转录梁归智评点本《红楼梦》(山西古籍1995)第1596--1597页:
本回贾母。。。表现出独撑危局的气魄和度量,。。。在中国封建文化中,这种识大体顾大局怀大义的贵族老太太并非凭空杜撰。如《三国演义》中徐庶的母亲,〈说岳全传〉中岳飞的母亲,杨家将故事中的佘太君,都是这样的典型。。。所以后四十回中抄家后的贾母形象有其文化和美学价值。

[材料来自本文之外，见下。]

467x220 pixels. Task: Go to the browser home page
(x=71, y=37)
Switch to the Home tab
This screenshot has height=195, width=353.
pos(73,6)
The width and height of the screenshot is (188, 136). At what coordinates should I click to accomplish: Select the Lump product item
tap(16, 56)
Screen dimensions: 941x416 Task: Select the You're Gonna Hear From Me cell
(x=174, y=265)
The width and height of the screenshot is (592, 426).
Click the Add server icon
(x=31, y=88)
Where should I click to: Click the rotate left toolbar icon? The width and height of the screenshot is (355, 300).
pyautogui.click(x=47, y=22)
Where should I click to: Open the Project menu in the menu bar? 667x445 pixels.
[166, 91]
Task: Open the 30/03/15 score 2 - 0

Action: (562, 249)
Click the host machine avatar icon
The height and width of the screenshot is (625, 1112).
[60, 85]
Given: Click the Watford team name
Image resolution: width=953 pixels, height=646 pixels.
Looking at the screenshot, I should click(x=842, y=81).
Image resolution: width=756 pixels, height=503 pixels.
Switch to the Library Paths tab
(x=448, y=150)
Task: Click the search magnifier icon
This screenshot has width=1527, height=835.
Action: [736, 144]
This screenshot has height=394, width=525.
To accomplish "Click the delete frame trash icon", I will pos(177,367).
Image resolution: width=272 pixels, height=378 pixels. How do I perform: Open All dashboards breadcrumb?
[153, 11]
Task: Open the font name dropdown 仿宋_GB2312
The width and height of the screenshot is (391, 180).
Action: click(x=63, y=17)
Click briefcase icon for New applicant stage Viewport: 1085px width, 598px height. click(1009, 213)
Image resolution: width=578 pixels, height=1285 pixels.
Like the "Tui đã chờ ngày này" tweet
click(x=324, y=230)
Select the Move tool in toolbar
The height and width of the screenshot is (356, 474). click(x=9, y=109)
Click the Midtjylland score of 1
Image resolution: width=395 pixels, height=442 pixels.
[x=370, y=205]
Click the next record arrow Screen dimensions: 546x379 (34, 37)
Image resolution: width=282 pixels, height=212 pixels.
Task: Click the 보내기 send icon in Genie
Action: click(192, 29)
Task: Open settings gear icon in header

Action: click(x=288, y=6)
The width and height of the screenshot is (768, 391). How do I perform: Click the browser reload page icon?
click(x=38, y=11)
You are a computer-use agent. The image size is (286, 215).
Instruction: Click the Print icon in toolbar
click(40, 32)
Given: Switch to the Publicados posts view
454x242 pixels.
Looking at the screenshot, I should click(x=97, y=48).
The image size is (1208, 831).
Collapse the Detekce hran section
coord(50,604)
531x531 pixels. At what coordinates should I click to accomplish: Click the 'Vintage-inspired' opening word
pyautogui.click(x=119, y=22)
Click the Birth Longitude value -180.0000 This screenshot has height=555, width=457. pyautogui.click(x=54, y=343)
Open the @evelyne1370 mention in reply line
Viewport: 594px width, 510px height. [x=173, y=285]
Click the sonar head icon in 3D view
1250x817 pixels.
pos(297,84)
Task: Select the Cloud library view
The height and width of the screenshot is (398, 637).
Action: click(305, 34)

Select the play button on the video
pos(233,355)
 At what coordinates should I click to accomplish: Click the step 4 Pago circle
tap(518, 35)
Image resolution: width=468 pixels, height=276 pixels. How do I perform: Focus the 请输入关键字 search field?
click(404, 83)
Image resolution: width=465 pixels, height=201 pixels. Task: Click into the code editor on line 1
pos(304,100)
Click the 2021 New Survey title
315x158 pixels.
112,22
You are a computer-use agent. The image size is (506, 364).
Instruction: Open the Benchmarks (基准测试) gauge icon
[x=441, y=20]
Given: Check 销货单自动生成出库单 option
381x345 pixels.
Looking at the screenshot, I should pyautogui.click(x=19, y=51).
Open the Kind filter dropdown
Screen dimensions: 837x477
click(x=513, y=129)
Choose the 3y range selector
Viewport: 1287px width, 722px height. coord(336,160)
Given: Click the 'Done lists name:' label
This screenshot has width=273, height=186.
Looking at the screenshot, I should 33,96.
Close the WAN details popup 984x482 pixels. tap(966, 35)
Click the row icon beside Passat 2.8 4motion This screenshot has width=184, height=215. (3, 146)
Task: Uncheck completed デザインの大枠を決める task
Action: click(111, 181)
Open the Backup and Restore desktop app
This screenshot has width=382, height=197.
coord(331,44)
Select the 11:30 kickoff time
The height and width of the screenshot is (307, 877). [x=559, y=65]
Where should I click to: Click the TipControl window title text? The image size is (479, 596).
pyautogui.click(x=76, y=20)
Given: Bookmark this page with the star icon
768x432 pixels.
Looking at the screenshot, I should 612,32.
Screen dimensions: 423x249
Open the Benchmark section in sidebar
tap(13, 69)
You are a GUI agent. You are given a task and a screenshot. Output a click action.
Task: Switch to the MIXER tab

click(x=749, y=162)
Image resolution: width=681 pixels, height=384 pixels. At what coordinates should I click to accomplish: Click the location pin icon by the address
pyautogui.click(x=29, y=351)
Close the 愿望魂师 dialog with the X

但是,这却不是曹雪芹所追求的境界,毋宁说是与曹雪芹的本意背驰的。无论徐母/岳母/佘太君,还是续书中的贾母,其形象都是以无保留地认同封建文化为根基命脉的,而曹雪芹写〈石头记〉,却有一种鲜明的叛逆意向,。。。原著佚稿中所写的抄家是“覆巢之下,安有完卵”式的灭亡的悲剧,在吞噬一切的风暴中,贾母同样逃脱不了其悲惨绝伦的下场,不可能那样安详地含笑撒手而去。也许原著佚稿中贾母活不到抄家的时候,因为让贾母病故或病危才能尽情地展开贾府的自残和内争。续书淡化了这一最根本的冲突发展,贾母就福寿绵长地活下来。说到底,续书中贾母的优游潇洒毕竟是以“复世职政老沐天恩”这种对皇家的感恩戴德为基础的。而原著要写的抄家却饱含着“伴君如伴虎”的恐怖回忆和血泪控诉。